→ **Given exercise**
Please copy out the Spyder v2.1 release announcement below word for word, in full, without touching the data that follows it.

→ **Extract**
+---+
Friday, November 4, 2011

Spyder v2.1 is available

After a year of hard work on stability, performance and new features, Spyder v2.1 is now available for Windows XP/Vista/7, GNU/Linux and MacOS X.

This release introduces major enhancements and new features:
  • Large performance and stability improvements
  • PySide support (PyQt is no longer exclusively required)
  • PyQt API v1 and v2 support
  • New profiler plugin (thanks to Santiago Jaramillo, a new contributor)
  • Experimental support for IPython v0.11+
  • And many other changes

We [the Spyder development team] are all very excited by this new release: Spyder is now becoming the [GUI-based] scientific development environment. Its future seems very promising. First there is the PySide support and the PyQt API v1/v2 support which were strategically essential (this will also help us supporting Python 3 in time). Second there is a cleaner and optimized code: this was critical for Spyder's behavior to be the closest possible to a standard Python interpreter. Third there is a very stable application: a lot of crashes and segmentation faults were fixed during the last year. Last, but not least, the future looks bright thanks to the new project members: we are now 5 committers and 6 contributors.

Stand-alone executable on Windows platforms
Note that, on Windows platforms, Spyder is also available as a stand-alone executable (don't forget to disable UAC on Vista/7). This all-in-one portable version is still experimental (for example, it does not embed sphinx -- meaning no rich text mode for the object inspector) but it should provide a working version of Spyder for Windows platforms without having to install anything else (except Python 2.x itself, of course).
+---+
→ **Raw data**

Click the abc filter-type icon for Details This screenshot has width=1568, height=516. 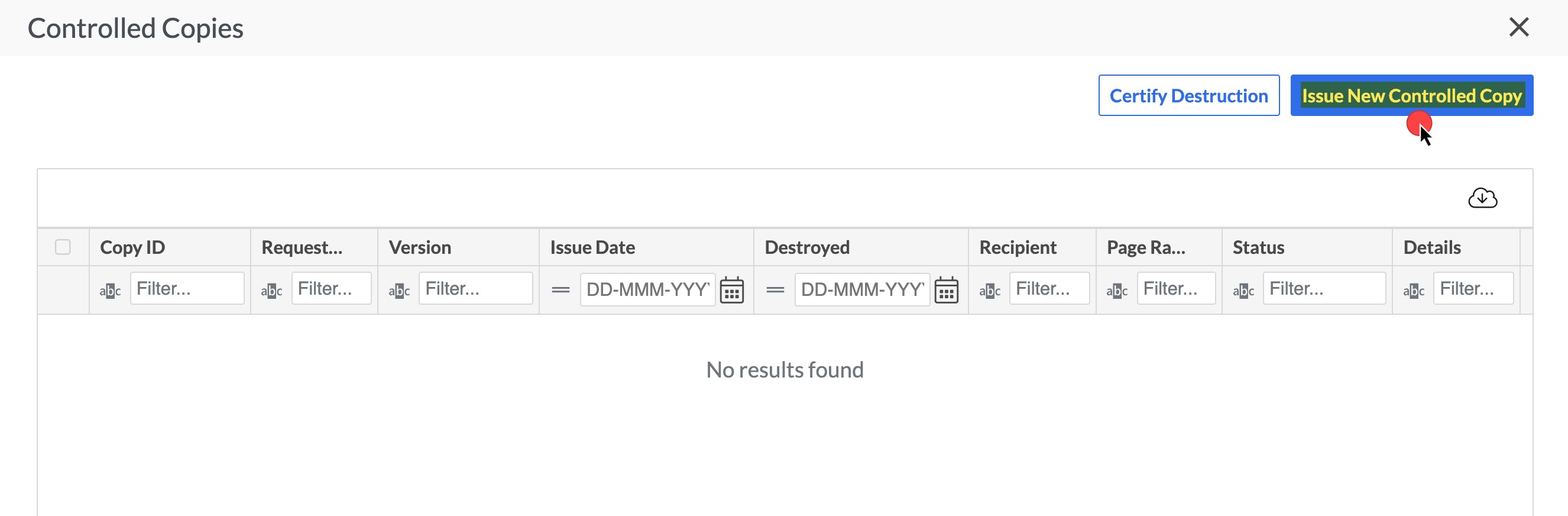pyautogui.click(x=1414, y=291)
+---+
→ **Complete output**
Friday, November 4, 2011

Spyder v2.1 is available

After a year of hard work on stability, performance and new features, Spyder v2.1 is now available for Windows XP/Vista/7, GNU/Linux and MacOS X.

This release introduces major enhancements and new features:
  • Large performance and stability improvements
  • PySide support (PyQt is no longer exclusively required)
  • PyQt API v1 and v2 support
  • New profiler plugin (thanks to Santiago Jaramillo, a new contributor)
  • Experimental support for IPython v0.11+
  • And many other changes

We [the Spyder development team] are all very excited by this new release: Spyder is now becoming the [GUI-based] scientific development environment. Its future seems very promising. First there is the PySide support and the PyQt API v1/v2 support which were strategically essential (this will also help us supporting Python 3 in time). Second there is a cleaner and optimized code: this was critical for Spyder's behavior to be the closest possible to a standard Python interpreter. Third there is a very stable application: a lot of crashes and segmentation faults were fixed during the last year. Last, but not least, the future looks bright thanks to the new project members: we are now 5 committers and 6 contributors.

Stand-alone executable on Windows platforms
Note that, on Windows platforms, Spyder is also available as a stand-alone executable (don't forget to disable UAC on Vista/7). This all-in-one portable version is still experimental (for example, it does not embed sphinx -- meaning no rich text mode for the object inspector) but it should provide a working version of Spyder for Windows platforms without having to install anything else (except Python 2.x itself, of course).